Government does U-turn on cuts to maintenance loans

Students who are forced to live at home during lockdown will not be receiving lower maintenance loans, Curry reports

Alicia Curry
22nd February 2021
Featured Image: Wikipedia
The Department of Education (DfE) and the Student Loans Company (SLC) have been forced to reassess proposed lower rates for students living at home during lockdown

University students in England and Wales who to take out a maintenance loan are entitled to varying amounts based on the criteria of their living situation – specifically whether they are living at, or away from, their usual home during term time. 

In Wales, the maximum maintenance loan and grant combination is £8,335 for commuters, £9,810 for students who study away from home and £12,260 for students studying away from home in London. In England, where funding is entirely loaned, it’s £7,747 for commuter, £9,203 for students who study away from home and £12,010 for students studying away from home in London.

However, after the government announced that students wouldn’t be returning to campus following lockdown, the DfE stated: “Students who are no longer incurring accommodation costs away from home (e.g. because they have exited their contracts, or moved home permanently), or who no longer wish to receive the higher rate of loan, should request reassessment.”

Meaning that students who have been forced to continue studying at home would receive the lower rate of maintenance loan.
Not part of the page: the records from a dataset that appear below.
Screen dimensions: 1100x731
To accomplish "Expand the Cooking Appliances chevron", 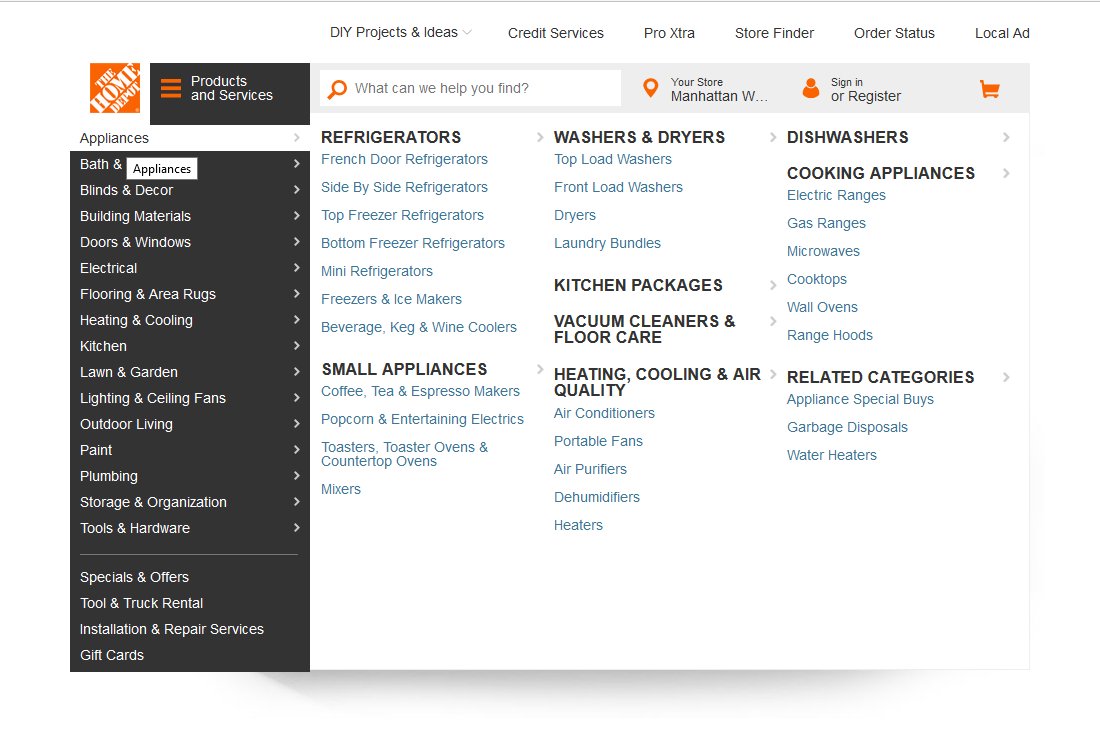I will coord(1006,172).
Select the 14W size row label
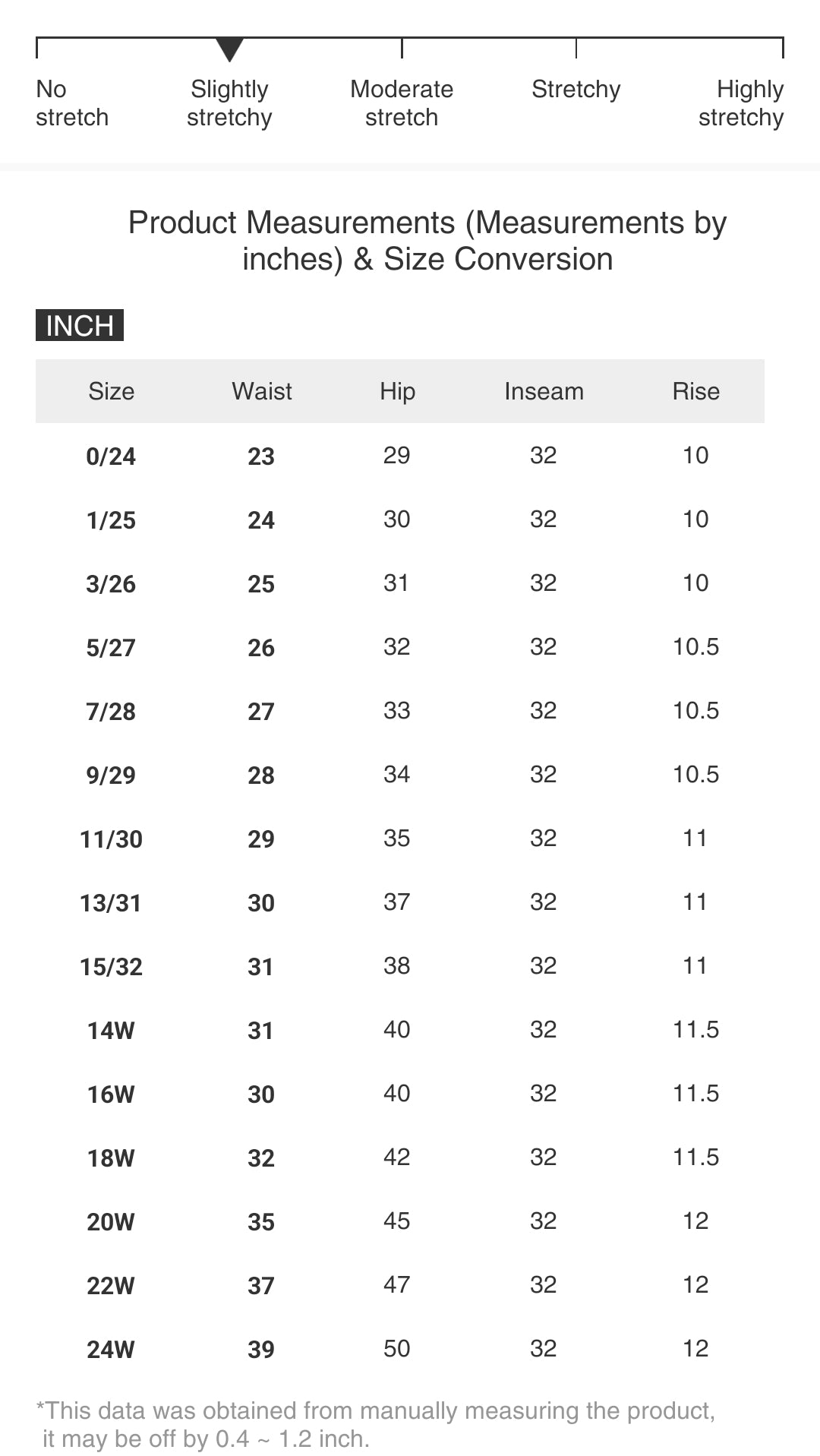 (x=111, y=1031)
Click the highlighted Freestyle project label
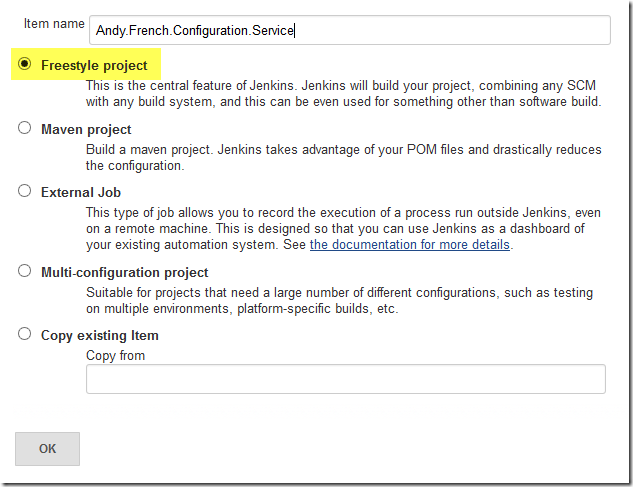This screenshot has height=487, width=633. [94, 65]
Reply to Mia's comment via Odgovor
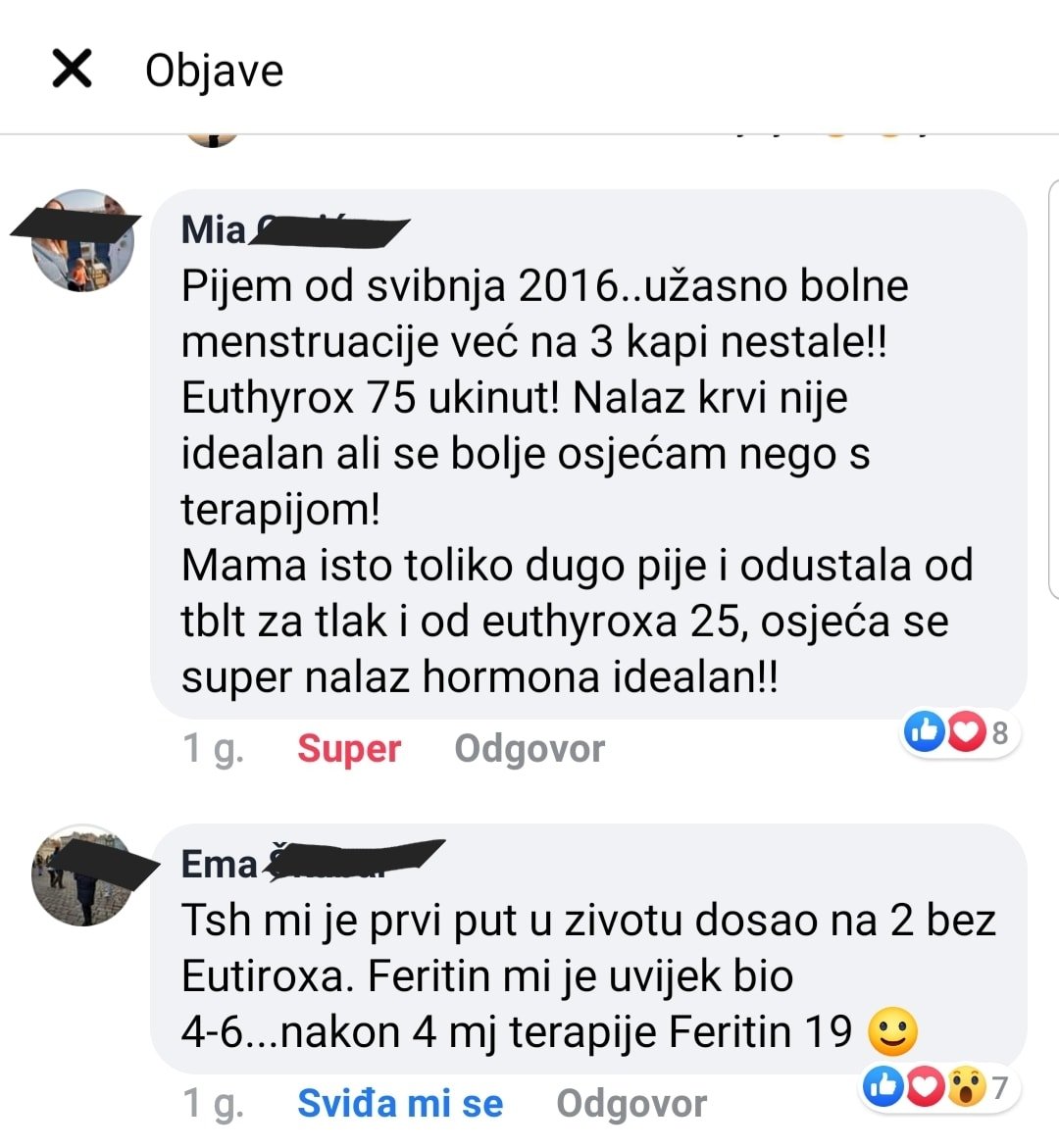 pyautogui.click(x=530, y=749)
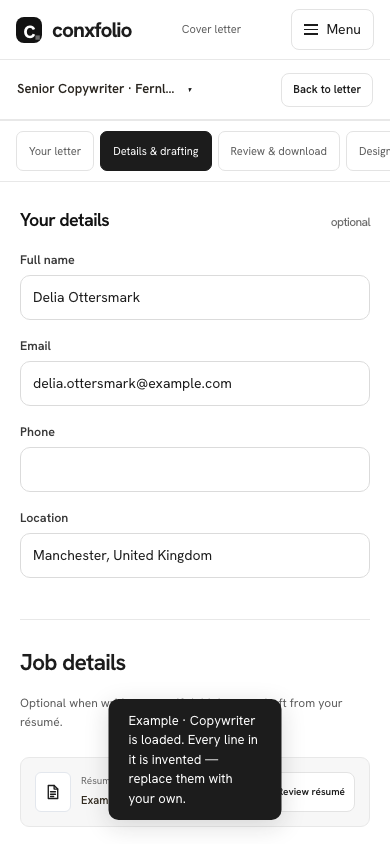Click the Menu button
The width and height of the screenshot is (390, 844).
coord(332,30)
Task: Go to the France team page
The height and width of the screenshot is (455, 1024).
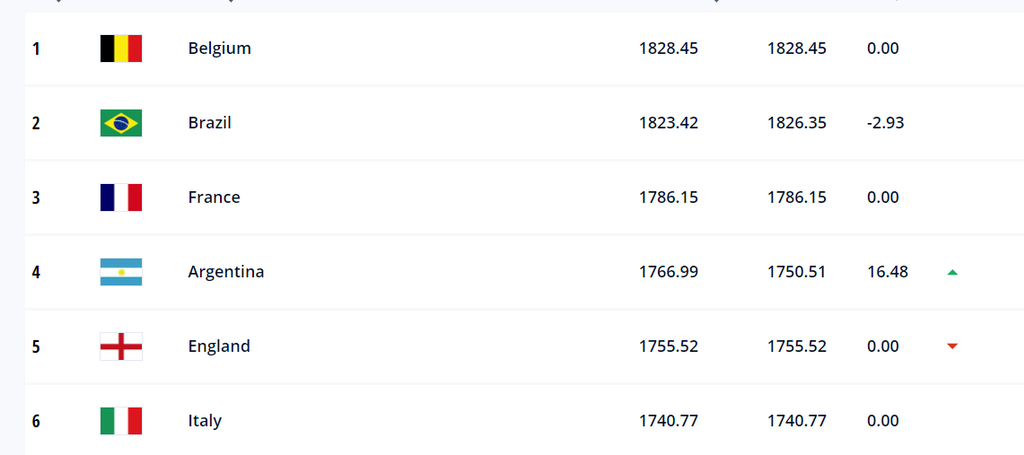Action: pos(214,197)
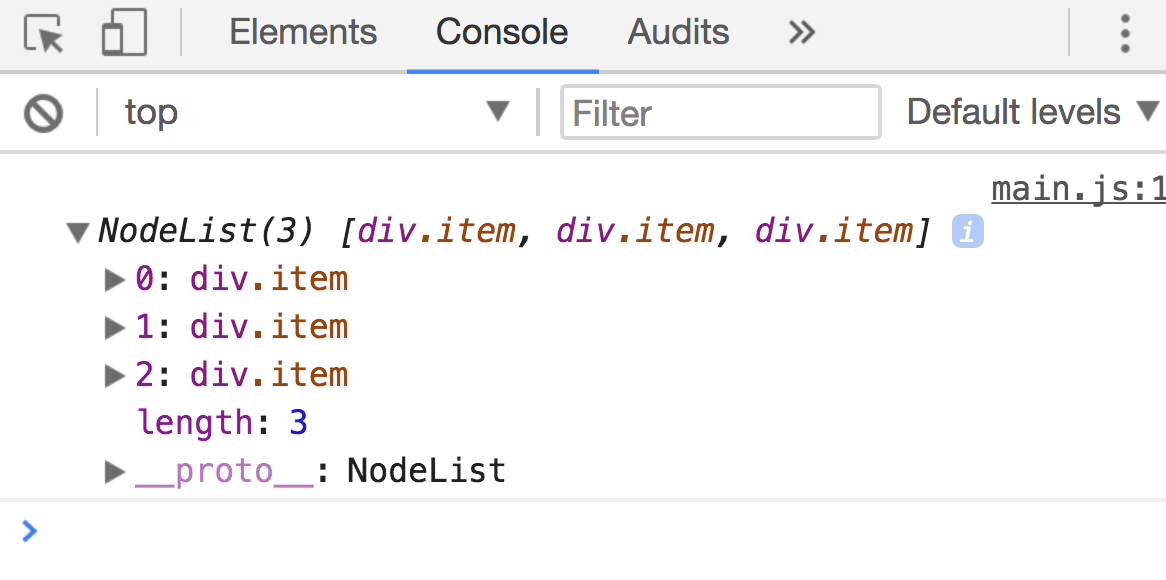The width and height of the screenshot is (1166, 580).
Task: Expand item 0: div.item
Action: [113, 279]
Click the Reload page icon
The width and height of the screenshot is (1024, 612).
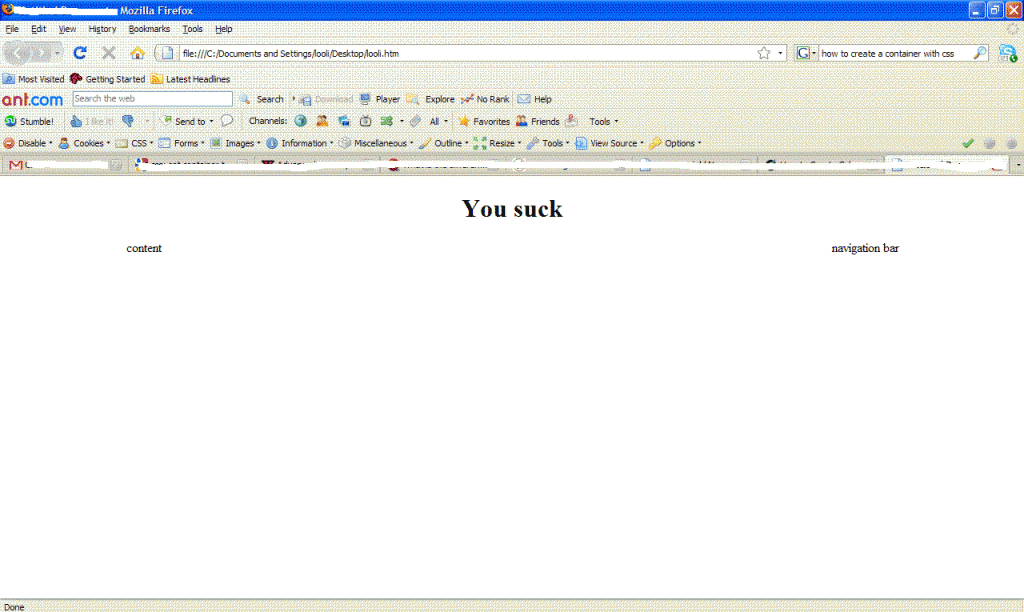click(x=80, y=53)
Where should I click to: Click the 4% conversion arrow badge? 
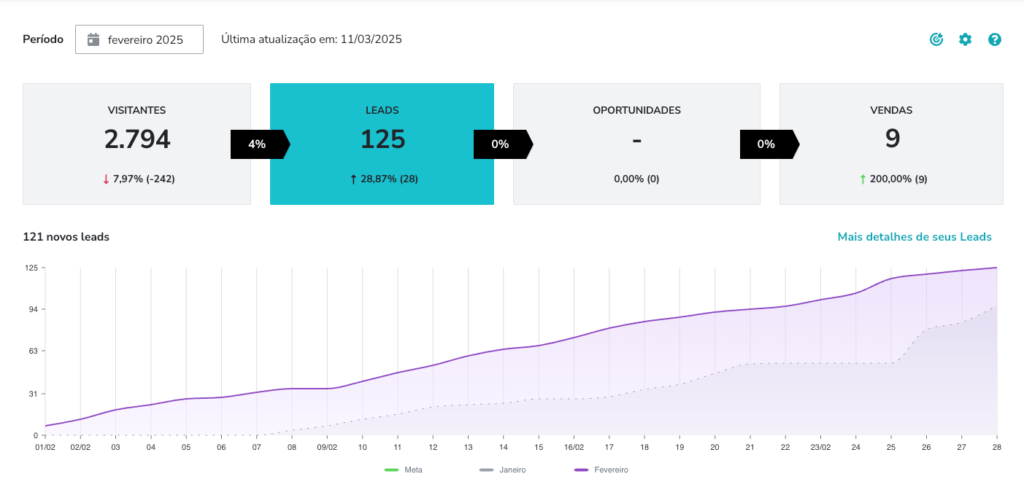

After criticism, the DfE and SLC have both released guidance that somewhat retracts this original claim, instead saying:

“If you’ve already been paid for that term at the higher ‘living away from home’ rate, it would usually mean you’d have been overpaid for that term. We would normally then reduce your future Maintenance Loan payments to recover the money that was overpaid.

However, the UK Government has decided that in this situation the overpayment will just be added to your overall loan balance. This will be repaid as normal once you have finished or left your course."